_What is expected_: Without the pictures, output the records below exactly as they are.

_Records provided_:
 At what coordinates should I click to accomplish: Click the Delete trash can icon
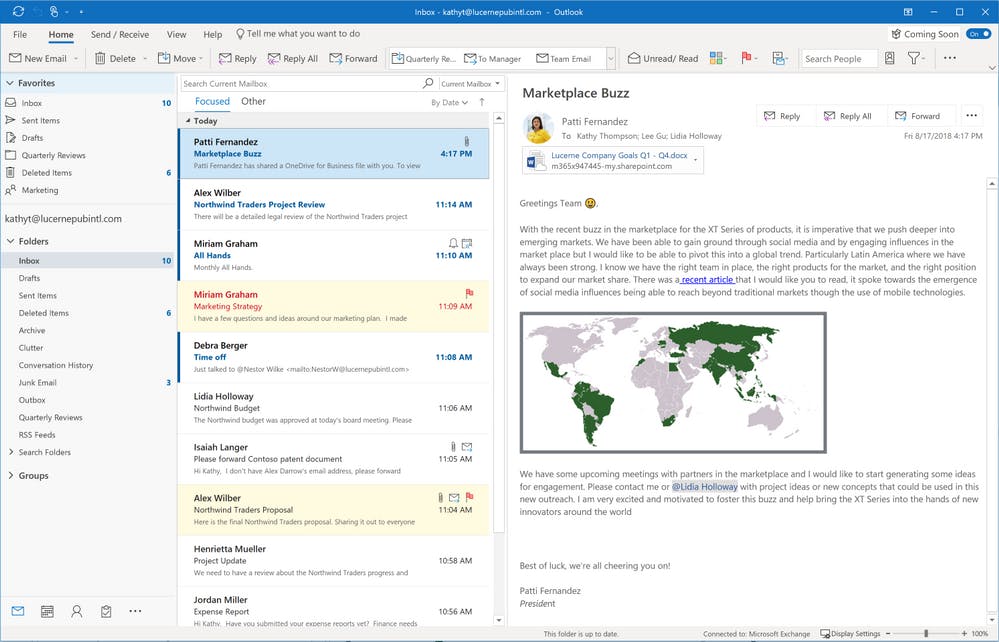(101, 59)
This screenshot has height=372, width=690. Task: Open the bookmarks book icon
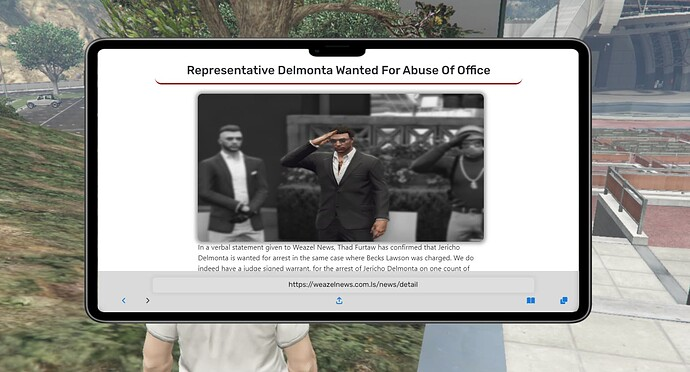(531, 300)
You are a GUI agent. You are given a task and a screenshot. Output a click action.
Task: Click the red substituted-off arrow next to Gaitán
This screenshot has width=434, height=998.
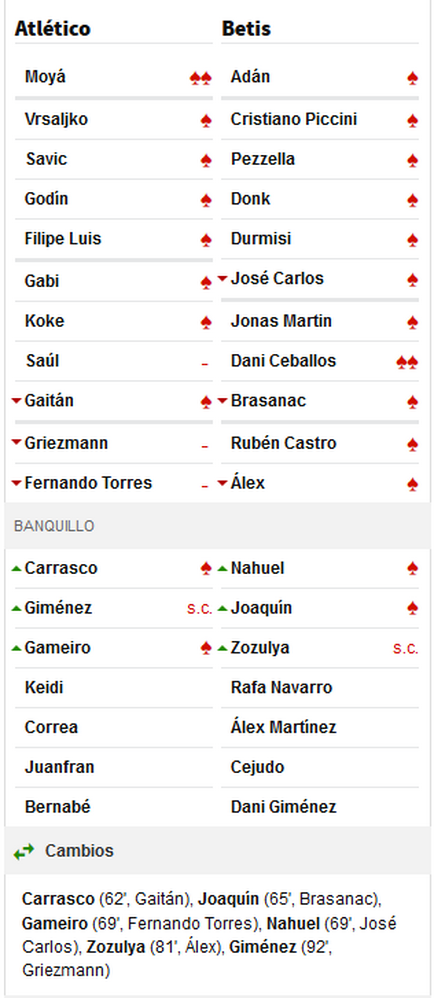[17, 401]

_Exercise answer_:
 At what coordinates should I click to accomplish: Click the Delete trash can icon
(101, 59)
This screenshot has height=372, width=690. Task: Open the bookmarks book icon
(531, 300)
You are a GUI agent. You are given a task and a screenshot. Output a click action.
Task: Click the red substituted-off arrow next to Gaitán
This screenshot has width=434, height=998.
[17, 401]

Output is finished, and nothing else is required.